The bus ride was about 20 minutes to the train station. I got off the bus, and bought a fare card for the amount that the chart said that it would cost to get to the station close to my grandparents house. The route I had gotten off the Internet the previous night told me that I would switch trains one time. Upon entering the first train, I was looking at the route map and noticed that I could travel a shorter distance if I made 2 changeovers. I did so, but with the overhead of the changeover time, I arrived at the destination station the exact same time as if I had taken the original route.

When I arrived at the station, I tried to call my grandmother to pick me up, but by virtue of being underground, the train station didn't allow cell phone signals to penetrate its walls. When I got to the exit, the machine wouldn't let me through. It said that I didn't have enough money on my card. I initially purchased the card with my credit card, but the machines by the exit only accepted cash, but wouldn't take cash. I was $0.70 short on my card, but only had $0.60 in change. At this point, I thought I was stranded. My only apparent option was to go back to an earlier station and hope that I could find a machine that would take a credit card. I asked a security guard if he could break my $20 bill for the machine, and he couldn't. I then asked him if he could give me a dime, which he graciously did.

The Rest of the Trip

Once I was on ground level, I called my grandmother. About 15 minutes later, I saw her car approaching, but it wasn't slowing down.
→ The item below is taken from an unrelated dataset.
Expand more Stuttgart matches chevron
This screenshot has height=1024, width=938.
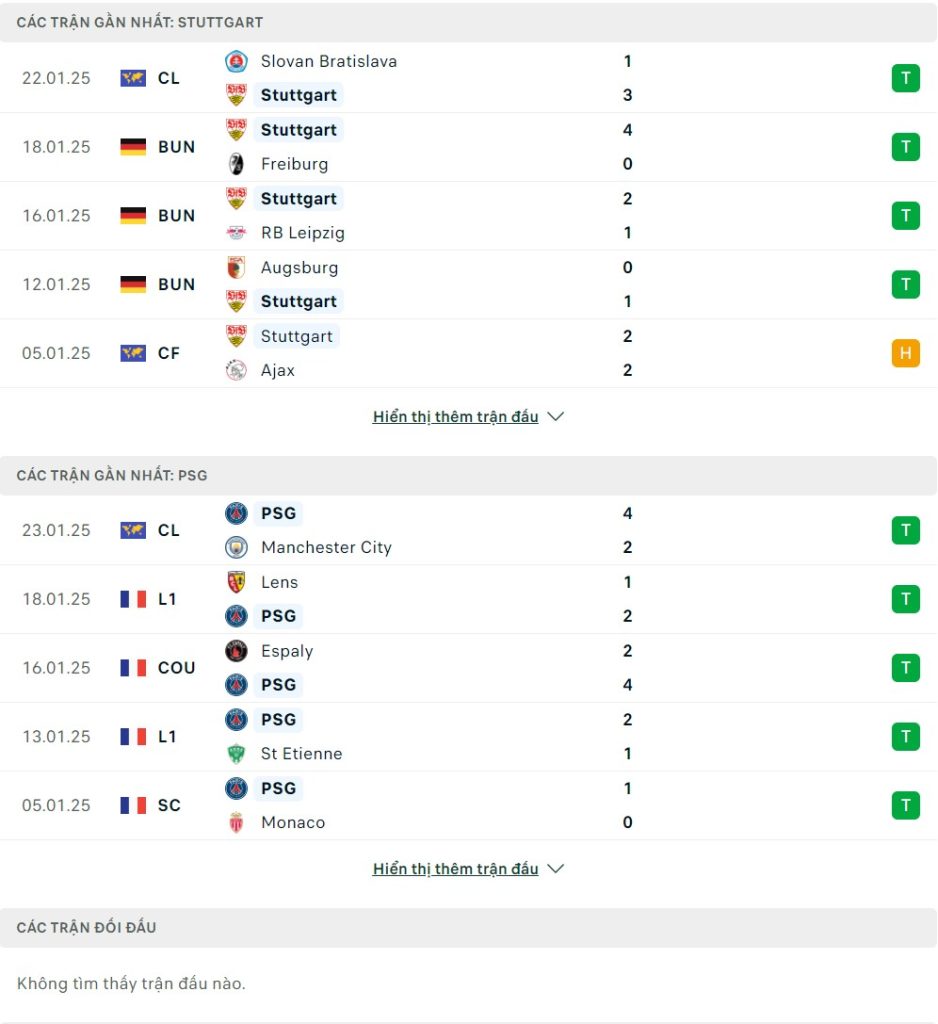coord(555,417)
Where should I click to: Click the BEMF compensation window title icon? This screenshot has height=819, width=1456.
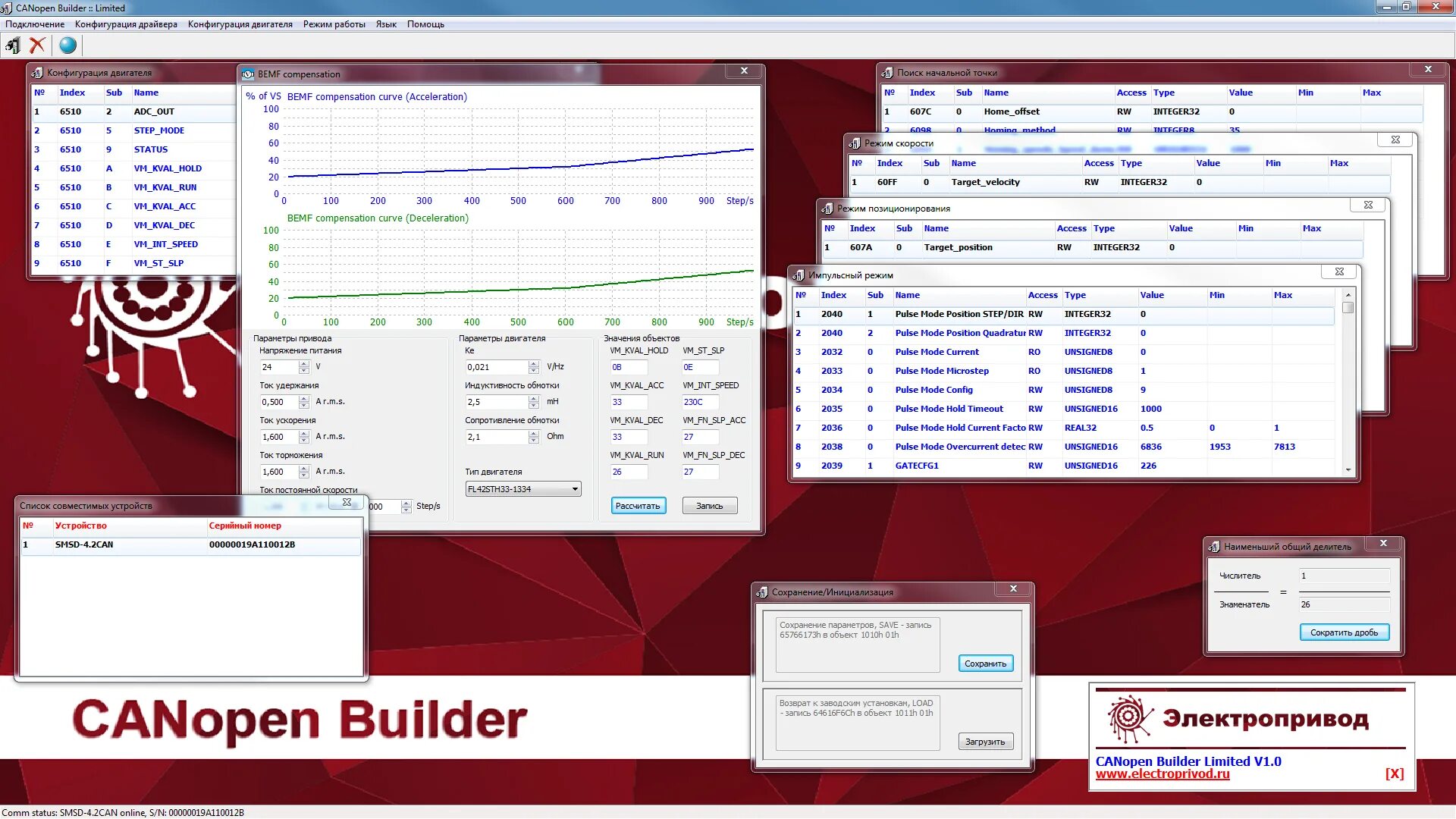[248, 74]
Thankfully, she had her window down, and heard me when I yelled "Grandma!" She stopped, and I loaded my stuff in her car. We had nice conversation (which, incidentally, included this very story) on the way to my mom's house.

When we got to my mom's house, I had a bit to eat, and I talked to my grandma for a while before she left. She left around 2 in the afternoon, and I crashed (fell asleep) on the couch. I woke up around 2 in the morning, and since I had just gotten a night's worth of sleep, I stayed up. So began my entire vacation with a badly skewed sleep schedule.

P.S. I sporadically wrote this post over 3 weeks using the Dvorak keyboard layout, which I am now using exclusively. Also, I hope you enjoyed this anecdote of mine, and am surprised you lasted through it.